There are many variations, but the reality is that we all err. Even when we do everything right and with good intention an unsatisfactory outcome can result. We are more inclined to make mistakes when tired or over busy, so try and minimize unnecessary activities.   

When things happen in life, we can become bitter, better or broken. When we learn, we always choose better. Our past mistakes have brought us to where we are now and often enable us to go through doors that bring us to better things and greater happiness that the usual route might have.   
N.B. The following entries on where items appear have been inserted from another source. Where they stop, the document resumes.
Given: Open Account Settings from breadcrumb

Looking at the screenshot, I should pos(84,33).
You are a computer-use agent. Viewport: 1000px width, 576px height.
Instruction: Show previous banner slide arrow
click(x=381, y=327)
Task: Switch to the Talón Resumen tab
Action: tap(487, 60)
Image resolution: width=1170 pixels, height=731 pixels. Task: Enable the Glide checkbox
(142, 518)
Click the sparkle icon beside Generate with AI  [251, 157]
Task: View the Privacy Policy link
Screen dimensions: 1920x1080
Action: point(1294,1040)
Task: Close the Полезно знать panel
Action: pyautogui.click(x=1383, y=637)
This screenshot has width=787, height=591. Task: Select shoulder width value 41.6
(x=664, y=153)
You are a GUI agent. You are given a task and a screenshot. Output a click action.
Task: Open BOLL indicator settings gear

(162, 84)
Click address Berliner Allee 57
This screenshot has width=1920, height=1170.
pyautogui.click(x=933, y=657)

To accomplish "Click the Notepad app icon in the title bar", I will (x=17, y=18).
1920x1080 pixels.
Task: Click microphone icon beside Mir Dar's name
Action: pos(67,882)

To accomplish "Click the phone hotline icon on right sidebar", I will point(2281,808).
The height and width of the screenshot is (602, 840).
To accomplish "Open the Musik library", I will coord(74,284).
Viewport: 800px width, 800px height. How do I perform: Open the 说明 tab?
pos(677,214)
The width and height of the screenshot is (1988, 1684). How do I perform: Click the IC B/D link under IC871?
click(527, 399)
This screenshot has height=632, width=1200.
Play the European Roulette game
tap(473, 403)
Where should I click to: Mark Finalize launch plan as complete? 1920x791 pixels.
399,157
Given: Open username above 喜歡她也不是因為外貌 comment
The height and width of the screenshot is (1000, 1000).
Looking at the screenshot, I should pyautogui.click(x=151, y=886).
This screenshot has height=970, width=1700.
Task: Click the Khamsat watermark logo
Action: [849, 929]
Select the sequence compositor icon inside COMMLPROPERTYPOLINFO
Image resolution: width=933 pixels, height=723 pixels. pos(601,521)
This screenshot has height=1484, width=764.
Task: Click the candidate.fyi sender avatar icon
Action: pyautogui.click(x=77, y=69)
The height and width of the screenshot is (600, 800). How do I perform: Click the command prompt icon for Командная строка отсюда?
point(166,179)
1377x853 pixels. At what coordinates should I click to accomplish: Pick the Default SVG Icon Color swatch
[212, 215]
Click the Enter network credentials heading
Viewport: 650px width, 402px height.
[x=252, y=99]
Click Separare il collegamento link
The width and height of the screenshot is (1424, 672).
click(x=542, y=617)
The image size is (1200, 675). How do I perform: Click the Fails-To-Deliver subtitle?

I asked five smart, wise people I know what they do when they mess up and have combined the best of what they said:

  1. Sit down and reflect where it went wrong. Look at the situation and yourself with compassion, kindness and curiosity. That way you will be able to identify the learnings for next time.  Analyze the circumstances and events leading up to it. Usually a mistake is the product of a combination of things rather than the result of one thing.  
  2. Acknowledge the error to yourself and accept you are not perfect – just like everyone else. ‘I am not super human’.  
  3. NO GUILT and no self-persecution. LEARN from what happened and plan how to avoid the mistake next time. When we feel guilt and shame, the parts of the brain responsible for growth and learning shut down so we lose the opportunity to learn the lesson and condemn ourselves to making the same mistake in the future – ultimately achieving the opposite of what we want and paving the way for future guilt. When we know better, we do better.  
  4. Ask yourself what you feel would have been the best thing to do so you are better prepared in case something similar happens again. 
  5. Make amends if you can and the situation warrants and permits. Taking responsibility for what you have done transforms your inner landscape and helps the learning stick. For the most part, people will appreciate and respect you taking responsibility and it can often strengthen a relationship as people see you are someone with high personal integrity. Even if they don’t fully understand, taking responsibility means you have learned your lesson and helps you move on and shift your perspective.  
  6. Let it go. Do something to clear your head and get engaged in something else.  
  7. It would be even better if you could learn to learn from other’s mistakes!

While messing up is uncomfortable, the biggest mistake is to not try or do nothing. 

As Theodore Roosevelt said: ‘In any moment of decision, the best thing you can do is the right thing, the next best thing is the wrong thing, and the worst thing you can do is nothing’.